Carighan Maconar@piefed.world · 4 months ago

It’s the expected result if your big ol’ artificial intelligence wannabe is ultimately just a stochastic word combinator.

vrighter@discuss.tchncs.de · 4 months ago

if every single token is, at the end, chosen by random dice roll (and they are) then this is exactly what you’d expect.

kersplomp@piefed.blahaj.zone · 4 months ago

that’s a massive oversimplification

vrighter@discuss.tchncs.de · 4 months ago

not really. If the system outputs a probability distribution, then by definition, you’re picking somewhat randomly. So not really a simplification

kersplomp@piefed.blahaj.zone · edit-2 3 months ago

Apologies for the late reply, but it turns out I can’t let that sit. Sorry for the rant, but I work in RL and saying “it’s just dice rolls” is insulting to my entire line of work. :(

A probability distribution is not the same as random dice roll. Dice rolls are uniformly and independently random, whereas the probability distributions for LLMs are conditional on the context and the model’s learned parameters. Additionally, all modern LLMs use top K and p sampling–which filters the probability distribution to only high confidence words–so the probability of it choosing to say random garbage is exactly zero.

The issues with LLMs have nothing to do with their sampling from random distributions. That’s just a minor part of their training, and some LLMs don’t even do random sampling since they use tree search. The issues with LLMs are the result of people trying to teach it intelligence using behavior cloning on a corpus of human words and images. Words can’t encode wisdom, only knowledge. Wisdom can only be gained through lived experience.

How well do you think you would perform if you were born into a cave, forced to read a thousand dictionaries in order with no context, and then your only interaction with the outside world was a single question from a single human, and then you died?
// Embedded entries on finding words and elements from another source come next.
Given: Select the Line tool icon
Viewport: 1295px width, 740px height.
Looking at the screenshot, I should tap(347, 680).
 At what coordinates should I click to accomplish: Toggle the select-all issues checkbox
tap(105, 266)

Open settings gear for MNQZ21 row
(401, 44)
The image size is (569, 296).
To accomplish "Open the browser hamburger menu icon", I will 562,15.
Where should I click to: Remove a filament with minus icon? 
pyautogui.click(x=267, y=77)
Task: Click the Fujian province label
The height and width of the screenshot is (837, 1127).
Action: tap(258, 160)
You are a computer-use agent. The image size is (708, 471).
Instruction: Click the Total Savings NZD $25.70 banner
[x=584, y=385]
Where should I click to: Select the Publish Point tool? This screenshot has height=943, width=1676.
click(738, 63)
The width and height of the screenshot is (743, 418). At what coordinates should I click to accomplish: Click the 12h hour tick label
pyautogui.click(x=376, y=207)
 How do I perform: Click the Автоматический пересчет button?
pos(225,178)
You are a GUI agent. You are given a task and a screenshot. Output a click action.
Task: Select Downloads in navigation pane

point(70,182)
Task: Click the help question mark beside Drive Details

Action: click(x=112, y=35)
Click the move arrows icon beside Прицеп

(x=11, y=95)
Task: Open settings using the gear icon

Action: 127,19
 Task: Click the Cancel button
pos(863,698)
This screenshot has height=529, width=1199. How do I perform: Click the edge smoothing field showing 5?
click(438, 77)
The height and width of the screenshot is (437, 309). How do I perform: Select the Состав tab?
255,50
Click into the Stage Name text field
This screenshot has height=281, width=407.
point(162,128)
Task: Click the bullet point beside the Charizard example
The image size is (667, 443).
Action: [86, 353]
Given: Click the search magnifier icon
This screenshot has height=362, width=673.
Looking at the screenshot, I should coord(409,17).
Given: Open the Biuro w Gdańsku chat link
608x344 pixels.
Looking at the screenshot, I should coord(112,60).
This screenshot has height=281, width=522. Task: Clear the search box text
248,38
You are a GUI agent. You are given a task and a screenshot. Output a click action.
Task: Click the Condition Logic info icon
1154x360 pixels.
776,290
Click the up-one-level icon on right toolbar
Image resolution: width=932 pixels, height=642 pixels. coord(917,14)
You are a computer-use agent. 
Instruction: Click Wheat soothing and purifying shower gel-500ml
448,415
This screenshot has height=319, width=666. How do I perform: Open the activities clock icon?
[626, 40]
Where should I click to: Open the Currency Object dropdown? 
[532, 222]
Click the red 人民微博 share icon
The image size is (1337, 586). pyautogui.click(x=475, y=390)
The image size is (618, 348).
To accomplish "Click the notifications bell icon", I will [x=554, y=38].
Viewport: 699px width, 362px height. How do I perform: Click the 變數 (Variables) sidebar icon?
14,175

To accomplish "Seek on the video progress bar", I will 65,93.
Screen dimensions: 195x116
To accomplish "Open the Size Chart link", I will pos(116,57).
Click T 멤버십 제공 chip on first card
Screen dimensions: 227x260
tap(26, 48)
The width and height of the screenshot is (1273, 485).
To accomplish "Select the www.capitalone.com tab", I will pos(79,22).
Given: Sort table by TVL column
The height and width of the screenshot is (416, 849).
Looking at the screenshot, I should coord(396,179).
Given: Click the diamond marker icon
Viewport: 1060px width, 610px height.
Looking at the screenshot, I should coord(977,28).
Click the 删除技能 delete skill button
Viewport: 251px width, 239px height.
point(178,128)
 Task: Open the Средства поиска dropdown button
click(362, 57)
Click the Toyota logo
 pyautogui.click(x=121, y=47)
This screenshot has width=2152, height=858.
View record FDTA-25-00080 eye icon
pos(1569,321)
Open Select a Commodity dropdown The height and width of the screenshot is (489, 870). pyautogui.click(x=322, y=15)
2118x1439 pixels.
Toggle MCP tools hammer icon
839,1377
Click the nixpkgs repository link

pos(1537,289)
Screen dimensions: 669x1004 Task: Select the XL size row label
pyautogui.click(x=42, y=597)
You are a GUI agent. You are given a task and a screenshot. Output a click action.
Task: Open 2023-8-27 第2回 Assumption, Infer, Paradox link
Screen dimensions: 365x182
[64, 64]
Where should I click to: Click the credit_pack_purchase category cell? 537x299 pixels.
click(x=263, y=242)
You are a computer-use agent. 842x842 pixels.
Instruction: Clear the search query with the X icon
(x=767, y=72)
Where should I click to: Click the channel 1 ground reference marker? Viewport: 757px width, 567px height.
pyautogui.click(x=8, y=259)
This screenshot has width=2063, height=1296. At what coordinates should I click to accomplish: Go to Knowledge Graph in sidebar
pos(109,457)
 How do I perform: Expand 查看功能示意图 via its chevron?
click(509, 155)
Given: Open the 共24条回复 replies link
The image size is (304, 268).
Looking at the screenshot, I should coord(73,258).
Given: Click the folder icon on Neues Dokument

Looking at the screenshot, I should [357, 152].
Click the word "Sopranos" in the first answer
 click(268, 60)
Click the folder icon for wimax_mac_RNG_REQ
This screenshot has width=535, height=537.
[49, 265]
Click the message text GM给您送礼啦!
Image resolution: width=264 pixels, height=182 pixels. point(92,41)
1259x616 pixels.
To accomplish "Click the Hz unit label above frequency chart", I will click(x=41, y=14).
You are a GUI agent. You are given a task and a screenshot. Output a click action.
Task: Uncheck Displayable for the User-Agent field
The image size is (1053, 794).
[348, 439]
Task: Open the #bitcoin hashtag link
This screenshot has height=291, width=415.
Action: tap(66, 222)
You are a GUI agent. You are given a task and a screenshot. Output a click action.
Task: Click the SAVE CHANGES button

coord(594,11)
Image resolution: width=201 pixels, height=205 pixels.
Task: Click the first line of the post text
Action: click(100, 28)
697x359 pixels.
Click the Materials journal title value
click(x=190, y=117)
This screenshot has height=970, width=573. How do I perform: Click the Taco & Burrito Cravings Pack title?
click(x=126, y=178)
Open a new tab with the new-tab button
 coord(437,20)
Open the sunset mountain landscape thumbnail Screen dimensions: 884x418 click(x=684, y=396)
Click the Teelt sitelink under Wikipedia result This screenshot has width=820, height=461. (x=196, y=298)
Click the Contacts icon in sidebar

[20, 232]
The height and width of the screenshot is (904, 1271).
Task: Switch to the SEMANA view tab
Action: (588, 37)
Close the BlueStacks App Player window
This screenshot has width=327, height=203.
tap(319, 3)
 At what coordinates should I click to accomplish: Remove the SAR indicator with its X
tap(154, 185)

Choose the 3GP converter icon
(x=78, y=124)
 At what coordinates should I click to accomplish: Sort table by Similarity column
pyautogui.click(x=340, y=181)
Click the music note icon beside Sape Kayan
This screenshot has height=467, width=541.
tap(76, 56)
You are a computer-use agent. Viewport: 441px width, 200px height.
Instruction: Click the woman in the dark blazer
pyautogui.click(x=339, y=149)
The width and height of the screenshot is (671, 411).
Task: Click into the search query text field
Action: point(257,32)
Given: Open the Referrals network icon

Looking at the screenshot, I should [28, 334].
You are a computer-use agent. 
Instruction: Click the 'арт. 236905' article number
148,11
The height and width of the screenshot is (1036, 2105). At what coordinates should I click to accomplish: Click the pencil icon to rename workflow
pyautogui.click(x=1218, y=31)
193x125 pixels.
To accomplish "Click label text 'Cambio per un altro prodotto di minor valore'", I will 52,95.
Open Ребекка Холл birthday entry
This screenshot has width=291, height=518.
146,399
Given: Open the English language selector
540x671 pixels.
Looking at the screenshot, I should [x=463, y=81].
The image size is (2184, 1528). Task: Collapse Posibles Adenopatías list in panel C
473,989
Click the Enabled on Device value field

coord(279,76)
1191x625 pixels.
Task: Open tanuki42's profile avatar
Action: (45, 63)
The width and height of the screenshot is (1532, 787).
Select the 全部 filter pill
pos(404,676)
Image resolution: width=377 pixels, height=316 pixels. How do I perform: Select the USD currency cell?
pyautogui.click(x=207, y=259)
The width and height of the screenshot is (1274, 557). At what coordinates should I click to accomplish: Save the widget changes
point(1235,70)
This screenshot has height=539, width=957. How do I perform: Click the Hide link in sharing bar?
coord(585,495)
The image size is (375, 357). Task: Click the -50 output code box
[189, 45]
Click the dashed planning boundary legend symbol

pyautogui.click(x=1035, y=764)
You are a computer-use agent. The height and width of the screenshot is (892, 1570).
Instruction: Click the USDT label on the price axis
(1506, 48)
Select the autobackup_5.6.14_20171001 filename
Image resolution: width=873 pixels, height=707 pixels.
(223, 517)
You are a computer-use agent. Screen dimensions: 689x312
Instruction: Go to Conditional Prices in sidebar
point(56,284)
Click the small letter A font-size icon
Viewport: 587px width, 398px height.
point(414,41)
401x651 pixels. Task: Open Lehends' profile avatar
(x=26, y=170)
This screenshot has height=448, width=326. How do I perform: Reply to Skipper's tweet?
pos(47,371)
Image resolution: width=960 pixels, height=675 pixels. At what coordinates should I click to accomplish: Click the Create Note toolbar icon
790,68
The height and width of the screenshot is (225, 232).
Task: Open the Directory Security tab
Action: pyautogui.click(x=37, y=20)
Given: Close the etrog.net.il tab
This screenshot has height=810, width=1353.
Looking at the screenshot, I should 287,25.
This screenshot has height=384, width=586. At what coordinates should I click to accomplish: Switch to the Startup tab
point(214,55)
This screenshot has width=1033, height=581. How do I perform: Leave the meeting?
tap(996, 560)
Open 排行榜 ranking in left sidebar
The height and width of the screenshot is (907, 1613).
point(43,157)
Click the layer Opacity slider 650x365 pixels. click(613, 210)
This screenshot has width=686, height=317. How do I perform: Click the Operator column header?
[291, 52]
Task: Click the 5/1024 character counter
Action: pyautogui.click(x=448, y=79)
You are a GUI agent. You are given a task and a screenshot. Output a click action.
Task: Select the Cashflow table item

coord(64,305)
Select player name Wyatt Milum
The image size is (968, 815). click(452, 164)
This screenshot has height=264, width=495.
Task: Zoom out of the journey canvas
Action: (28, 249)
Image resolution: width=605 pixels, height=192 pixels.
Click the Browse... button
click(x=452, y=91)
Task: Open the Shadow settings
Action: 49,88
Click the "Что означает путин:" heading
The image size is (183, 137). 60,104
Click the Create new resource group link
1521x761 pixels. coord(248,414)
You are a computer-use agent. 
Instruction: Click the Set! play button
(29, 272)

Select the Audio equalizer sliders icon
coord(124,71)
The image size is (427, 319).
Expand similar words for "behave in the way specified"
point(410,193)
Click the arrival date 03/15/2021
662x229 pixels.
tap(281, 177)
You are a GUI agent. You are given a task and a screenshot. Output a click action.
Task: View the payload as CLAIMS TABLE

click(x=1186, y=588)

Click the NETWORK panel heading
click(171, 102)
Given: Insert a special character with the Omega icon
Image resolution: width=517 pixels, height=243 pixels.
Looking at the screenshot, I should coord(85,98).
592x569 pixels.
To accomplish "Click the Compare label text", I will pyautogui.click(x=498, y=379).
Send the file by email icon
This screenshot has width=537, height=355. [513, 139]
If you ask me, the LLMs are doing suprisingly well given their “lived experiences”.

vrighter@discuss.tchncs.de · 3 months ago

“conditional on the context and the model’s learned parameters.” you seem to be under the wrong impression that “random dice roll” == “random dice roll from a uniform distribution”. I didn’t say that. If it outputs a probability distribution, which it does, then you sample it randomly according to that distribution, not a uniform one.

As for your last paragraph: I wasn’t, I didn’t do that, and if that’s all the system can do then people should stop claiming it is even remotely intelligent. Whatever the excuses, the systems aren’t (and won’t be getting) there. If you’re trying to get me to empathize with a couple of matrices, then you’re not going to succeed.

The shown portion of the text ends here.